Stephen Radney-MacFarland recently ran a few of the Wizards and some other heavy-hitters through a Pathfinder 2nd Edition scenario. It was a ton of fun and I will reiterate here that I do enjoy playing Pathfinder. It is precisely the amount of crunch that I want as a player to customize my character. So in this pretty long entry, we're going to do a brief walk-through of Pathfinder 2nd edition.


We have a couple of good clips from the game where SRM discusses some key updates to the game and how they were able to streamline things like combat:



There are significant additional changes to the game, some of which are outlined below. All in all, it's goodness for the game and I think Pathfinder will benefit from it. Getting people to try it and make that decision for themselves might be another story.

While you're here, be sure to check out our post on Kobold Press' Monster Codex II!

Character Creation


Races

Race is now referred to as "Ancestry". Ancestries grant a flat number of Hit Points at character creation. Ancestries give far few abilities up-front when compared to Pathfinder 1st Edition, but, as we will see, feats allow for far more customization in the end. Ancestries also give a choice of a "Heritage" which account for things like Wood Elf, Dark Elf, Deep Gnome, Rock Gnome, etc.


Ability scores are split into mental and physical groups. Each ability score starts at a 10 and can be manipulated based upon how you develop your character.
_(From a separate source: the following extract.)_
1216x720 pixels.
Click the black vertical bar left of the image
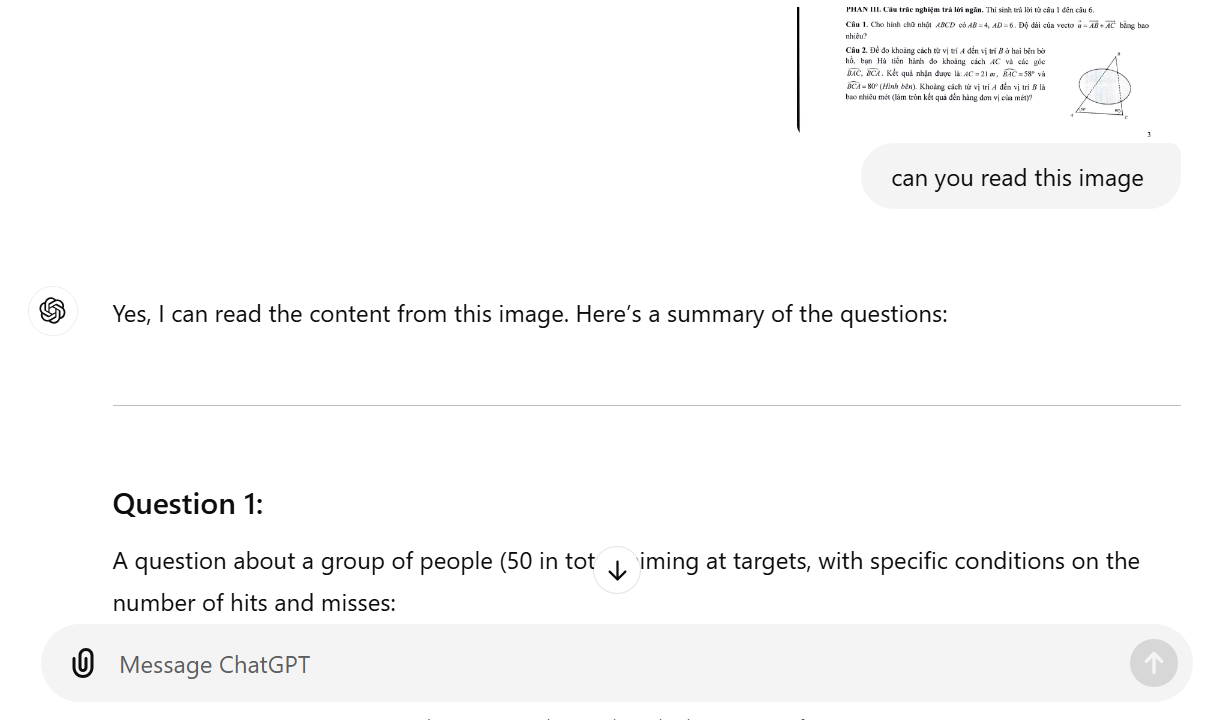[x=798, y=70]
So instead of a "point buy" or rolling your stats randomly, you can create the character you want with the stats in the appropriate places.


In order to increase your stats, you apply ability boosts. Sometimes, particularly with ancestry traits, characters will also have ability flaws, which decrease the stat.


Every ability boost increases the stat by +2, while every flaw decreases it by -2. The exception to this is at an ability score of 18 or higher, the bonus for an ability boost is instead +1.


Classes

Some interesting changes here, but for the most part it will be recognizable to any fantasy RPG player. Key changes are:


1) There is no "Paladin", there are "Champions". While the name change may sound silly, it has some significant weight behind it. The biggest being that the Champion can be ANY alignment, following ANY deity. I really like this bit. One of my favorite D&D classes was the Illrigger from the old Dragon magazine - a lawful evil paladin class.


2) The alchemist is now a core class in Pathfinder 2nd Edition. While not a huge change, it is an important one. Particularly for those players who have ever been faced with a GM who wants to "stick with the core books only".


Characters also now gain a base amount of HP per level instead of a die roll. They have a "Key Ability Score" which is used with each class proficiency modifier in order to determine the DC of various class abilities.


While static hit points may seem a little cookie cutter, most classes are FAR more customizable through the use of feats. Plus, most classes have a subclass choice that further diversifies each character.


All in all, there is still plenty of crunch for players who have come to expect that from their Pathfinder games.


Proficiency

One of the cool things I like about Pathfinder 2 is the proficiency system. Now instead of just trained or untrained, characters have degrees of knowledge: untrained, trained, expert, master, and legendary. Untrained is a 0 modifier, while legendary provides +8. No more skill point tracking - particularly nice for rogues and bards!


Feats

Characters gain quite a bit more feats as they level up, but that is because feats are the main mechanic for customizing a character. Generally speaking, characters receive at least one feat per level. There are four different categories of feats now: Ancestry, General, Skill, and Class. Archetype feats (see below) are also a thing, but are for players who want to multi-class.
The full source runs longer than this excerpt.